Finally, I comment on one other issue. This is a Government who have an admirable commitment to raising the growth rate. Universities can really contribute to that. The industrial strategy had, I think, 11 references to FE colleges, which is admirable; it had two references to higher education, both in the context of research, and we have had eloquent statements about research. Universities are just useful for educating people in practical, vocational skills. There are 160 employer and other credentialising bodies that credentialise students who emerge from university. Will the Minister place in the Library the DfE estimates not of how many courses there are but of how many students are studying vocational courses that are in some way credentialised or vocational? Universities have an invaluable vocational role and I very much hope that, in the next stage of the industrial strategy, they are identified as a key sector, meriting particular support from the Government.
As several noble Lords have said, at the moment university research is precariously subsidised by cross-subsidy from other university funding streams, particularly by fees from the growing number of international students. As the UUK report outlined, international students must not just be seen as a cash cow; they are highly welcome for the diversity that they bring to our student bodies and the life of our universities. There needs to be a clearer compact between the universities and government on where the balance between UK and international student numbers should lie, because that fundamentally influences the discussions on the future trajectory for tuition fees.
We might have the carpet drawn out from under our feet by Mr Trump who, in his first term, sabre-rattled about refusing to fund students to study outside the USA. Notably, despite his sabre-rattling, the number of US students in the UK increased during that time, which I hope will continue in his second term.
We should also thank the Minister for the tuition fee increase but, as many noble Lords have said, it has been counteracted in many institutions by the increase in national insurance contributions. That has been particularly so for specialist institutions such as the RVC, where the increase in national insurance contributions is by a factor of four the size of the benefit from the student tuition fees. I welcome the commitment in the Universities UK report and by the Government to work together with the sector on future tuition fees, efficiencies and the reduction of the regulatory burden. I welcome the Universities UK task force on efficiencies, which is being established as we speak.
I make one last point, which is about student hardship. HEPI did a report on students in paid employment and, quite frankly, it upset me for days. It showed that 56% of students have paid employment, working on average 14.5 hours per week. If that was not bad enough, 80% of students who have been in care are working in part-time jobs and, for many, they are not exactly part-time jobs; they work many hours, approaching full-time. I cannot envisage what it must be like to hold down almost a full-time job and try to do a gruelling university course. That is particularly so in the case of students in longer-term studies, such as veterinary and medical studies, where the courses are long and that has to be sustained over a long period of time.
Although I welcome the maintenance loan improvements, I join the noble Baroness, Lady Warwick, in calling for the restoration of maintenance grants. Can the Minister say how this regressive and discriminatory situation for students from poorer backgrounds can be reversed?
___
• [Directions for this task]: From the excerpt on university funding, write out word for word the part that opens with the words containing "We might have" and closes with "his second term.".

• [Record extracts]:
___
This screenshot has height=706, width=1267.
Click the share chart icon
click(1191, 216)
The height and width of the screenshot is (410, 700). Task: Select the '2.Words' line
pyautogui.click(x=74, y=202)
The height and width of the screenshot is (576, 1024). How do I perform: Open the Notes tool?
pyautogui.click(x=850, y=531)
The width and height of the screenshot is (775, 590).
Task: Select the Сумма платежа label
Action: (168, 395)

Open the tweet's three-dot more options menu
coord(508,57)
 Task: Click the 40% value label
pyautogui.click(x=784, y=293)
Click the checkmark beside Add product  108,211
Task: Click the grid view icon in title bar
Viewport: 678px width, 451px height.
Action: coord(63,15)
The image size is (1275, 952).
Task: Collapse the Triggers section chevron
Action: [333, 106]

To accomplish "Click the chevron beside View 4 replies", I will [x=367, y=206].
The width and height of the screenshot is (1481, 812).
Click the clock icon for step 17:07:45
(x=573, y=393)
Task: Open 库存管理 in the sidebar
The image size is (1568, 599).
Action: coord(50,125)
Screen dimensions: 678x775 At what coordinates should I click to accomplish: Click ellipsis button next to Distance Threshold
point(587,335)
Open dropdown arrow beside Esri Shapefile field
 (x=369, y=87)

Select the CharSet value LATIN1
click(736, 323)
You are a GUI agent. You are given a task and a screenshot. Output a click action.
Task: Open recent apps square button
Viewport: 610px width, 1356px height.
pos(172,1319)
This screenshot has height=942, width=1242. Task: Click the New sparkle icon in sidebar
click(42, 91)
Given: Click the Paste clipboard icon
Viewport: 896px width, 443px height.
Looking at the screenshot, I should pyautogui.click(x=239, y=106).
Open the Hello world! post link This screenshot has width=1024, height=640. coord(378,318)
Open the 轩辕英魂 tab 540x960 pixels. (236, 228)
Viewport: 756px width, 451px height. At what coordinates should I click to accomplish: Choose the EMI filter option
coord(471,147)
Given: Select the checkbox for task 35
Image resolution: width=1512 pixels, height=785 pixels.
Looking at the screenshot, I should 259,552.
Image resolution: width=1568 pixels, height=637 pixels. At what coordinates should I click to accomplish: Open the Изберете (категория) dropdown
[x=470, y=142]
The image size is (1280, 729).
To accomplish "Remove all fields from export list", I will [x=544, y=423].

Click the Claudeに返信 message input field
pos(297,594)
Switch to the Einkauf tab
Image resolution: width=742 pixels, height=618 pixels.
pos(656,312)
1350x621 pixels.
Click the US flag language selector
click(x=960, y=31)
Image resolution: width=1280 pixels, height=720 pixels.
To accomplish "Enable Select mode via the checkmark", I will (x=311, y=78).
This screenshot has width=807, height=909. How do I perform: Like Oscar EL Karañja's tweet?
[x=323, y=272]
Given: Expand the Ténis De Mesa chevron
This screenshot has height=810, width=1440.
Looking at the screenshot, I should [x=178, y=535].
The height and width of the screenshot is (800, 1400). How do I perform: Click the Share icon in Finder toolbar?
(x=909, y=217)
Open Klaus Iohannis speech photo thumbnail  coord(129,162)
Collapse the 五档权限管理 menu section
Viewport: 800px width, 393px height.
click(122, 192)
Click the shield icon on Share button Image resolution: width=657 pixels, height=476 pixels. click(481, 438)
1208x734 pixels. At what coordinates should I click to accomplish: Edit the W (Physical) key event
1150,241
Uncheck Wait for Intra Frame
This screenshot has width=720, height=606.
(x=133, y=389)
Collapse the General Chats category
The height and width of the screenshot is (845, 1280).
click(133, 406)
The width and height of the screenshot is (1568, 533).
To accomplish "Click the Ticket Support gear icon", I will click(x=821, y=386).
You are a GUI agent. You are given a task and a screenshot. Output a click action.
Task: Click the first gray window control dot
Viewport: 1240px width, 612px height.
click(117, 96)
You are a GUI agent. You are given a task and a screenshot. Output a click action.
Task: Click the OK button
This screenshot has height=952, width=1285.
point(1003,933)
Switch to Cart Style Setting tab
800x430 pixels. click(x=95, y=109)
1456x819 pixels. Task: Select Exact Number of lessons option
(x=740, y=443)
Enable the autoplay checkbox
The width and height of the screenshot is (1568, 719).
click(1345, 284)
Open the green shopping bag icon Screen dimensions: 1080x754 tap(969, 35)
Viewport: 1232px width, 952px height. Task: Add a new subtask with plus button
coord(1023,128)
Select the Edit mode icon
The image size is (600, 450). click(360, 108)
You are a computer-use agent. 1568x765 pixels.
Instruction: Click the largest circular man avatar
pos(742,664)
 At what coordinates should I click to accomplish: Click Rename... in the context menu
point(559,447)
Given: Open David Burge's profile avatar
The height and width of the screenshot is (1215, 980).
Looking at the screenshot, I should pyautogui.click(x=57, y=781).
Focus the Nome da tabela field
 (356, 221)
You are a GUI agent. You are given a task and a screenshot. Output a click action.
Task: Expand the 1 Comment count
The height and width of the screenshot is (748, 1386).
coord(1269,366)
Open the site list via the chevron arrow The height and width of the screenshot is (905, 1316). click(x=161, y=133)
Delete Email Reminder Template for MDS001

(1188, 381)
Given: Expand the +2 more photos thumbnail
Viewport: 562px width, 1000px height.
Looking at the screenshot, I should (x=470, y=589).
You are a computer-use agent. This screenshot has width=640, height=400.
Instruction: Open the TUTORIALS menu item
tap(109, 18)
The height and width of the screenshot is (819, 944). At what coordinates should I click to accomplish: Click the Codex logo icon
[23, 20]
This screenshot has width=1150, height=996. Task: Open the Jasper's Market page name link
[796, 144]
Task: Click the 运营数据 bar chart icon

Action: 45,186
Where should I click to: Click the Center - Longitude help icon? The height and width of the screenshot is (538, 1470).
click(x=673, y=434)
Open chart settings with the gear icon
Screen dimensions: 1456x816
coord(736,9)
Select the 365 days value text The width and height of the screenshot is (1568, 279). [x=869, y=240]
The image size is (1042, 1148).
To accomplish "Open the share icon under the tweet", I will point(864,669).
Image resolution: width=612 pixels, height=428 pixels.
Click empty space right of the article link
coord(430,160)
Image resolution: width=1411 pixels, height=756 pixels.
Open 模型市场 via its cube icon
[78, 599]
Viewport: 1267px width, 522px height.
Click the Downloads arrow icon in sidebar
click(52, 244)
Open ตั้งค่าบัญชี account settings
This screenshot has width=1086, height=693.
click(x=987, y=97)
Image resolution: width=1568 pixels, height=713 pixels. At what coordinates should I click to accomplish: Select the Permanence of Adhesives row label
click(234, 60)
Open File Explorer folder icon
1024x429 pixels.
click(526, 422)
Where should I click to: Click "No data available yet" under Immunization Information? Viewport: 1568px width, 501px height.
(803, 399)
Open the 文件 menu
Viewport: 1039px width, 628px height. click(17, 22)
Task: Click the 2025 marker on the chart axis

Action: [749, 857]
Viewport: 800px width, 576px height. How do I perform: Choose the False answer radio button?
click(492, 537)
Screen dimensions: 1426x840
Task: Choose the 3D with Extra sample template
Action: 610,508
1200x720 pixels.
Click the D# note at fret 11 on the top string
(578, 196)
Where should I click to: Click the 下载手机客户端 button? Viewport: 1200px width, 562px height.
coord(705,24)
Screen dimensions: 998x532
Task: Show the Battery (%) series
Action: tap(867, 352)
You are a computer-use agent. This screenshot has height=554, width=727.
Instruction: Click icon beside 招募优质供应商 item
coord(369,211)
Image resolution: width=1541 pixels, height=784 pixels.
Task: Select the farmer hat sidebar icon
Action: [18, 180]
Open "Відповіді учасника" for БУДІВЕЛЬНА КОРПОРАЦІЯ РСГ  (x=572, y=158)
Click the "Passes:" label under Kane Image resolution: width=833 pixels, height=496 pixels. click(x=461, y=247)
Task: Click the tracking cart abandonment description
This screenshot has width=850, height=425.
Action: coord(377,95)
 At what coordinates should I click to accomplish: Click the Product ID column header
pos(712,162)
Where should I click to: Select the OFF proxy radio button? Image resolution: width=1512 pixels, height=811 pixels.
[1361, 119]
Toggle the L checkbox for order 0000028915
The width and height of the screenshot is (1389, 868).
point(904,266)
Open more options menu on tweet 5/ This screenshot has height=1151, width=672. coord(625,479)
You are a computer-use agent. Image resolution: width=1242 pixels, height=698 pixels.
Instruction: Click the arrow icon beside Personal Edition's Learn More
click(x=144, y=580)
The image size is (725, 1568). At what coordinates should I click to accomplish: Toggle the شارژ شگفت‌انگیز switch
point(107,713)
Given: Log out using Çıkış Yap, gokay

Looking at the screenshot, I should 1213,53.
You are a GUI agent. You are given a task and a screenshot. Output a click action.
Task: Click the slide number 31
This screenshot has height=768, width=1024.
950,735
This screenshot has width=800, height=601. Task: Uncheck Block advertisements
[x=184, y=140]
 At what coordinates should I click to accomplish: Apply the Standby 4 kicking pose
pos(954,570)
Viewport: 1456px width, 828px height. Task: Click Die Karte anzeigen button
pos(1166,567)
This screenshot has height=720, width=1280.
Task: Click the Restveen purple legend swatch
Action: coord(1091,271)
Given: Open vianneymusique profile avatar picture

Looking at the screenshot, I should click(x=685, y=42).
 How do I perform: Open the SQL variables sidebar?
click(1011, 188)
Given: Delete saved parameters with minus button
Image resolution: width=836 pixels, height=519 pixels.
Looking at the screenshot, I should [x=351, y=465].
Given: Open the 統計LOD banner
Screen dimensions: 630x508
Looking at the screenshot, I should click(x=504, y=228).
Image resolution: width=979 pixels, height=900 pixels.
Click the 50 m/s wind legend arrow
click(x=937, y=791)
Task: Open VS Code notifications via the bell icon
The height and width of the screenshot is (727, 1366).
___
• [Solution to the problem]:
We might have the carpet drawn out from under our feet by Mr Trump who, in his first term, sabre-rattled about refusing to fund students to study outside the USA. Notably, despite his sabre-rattling, the number of US students in the UK increased during that time, which I hope will continue in his second term.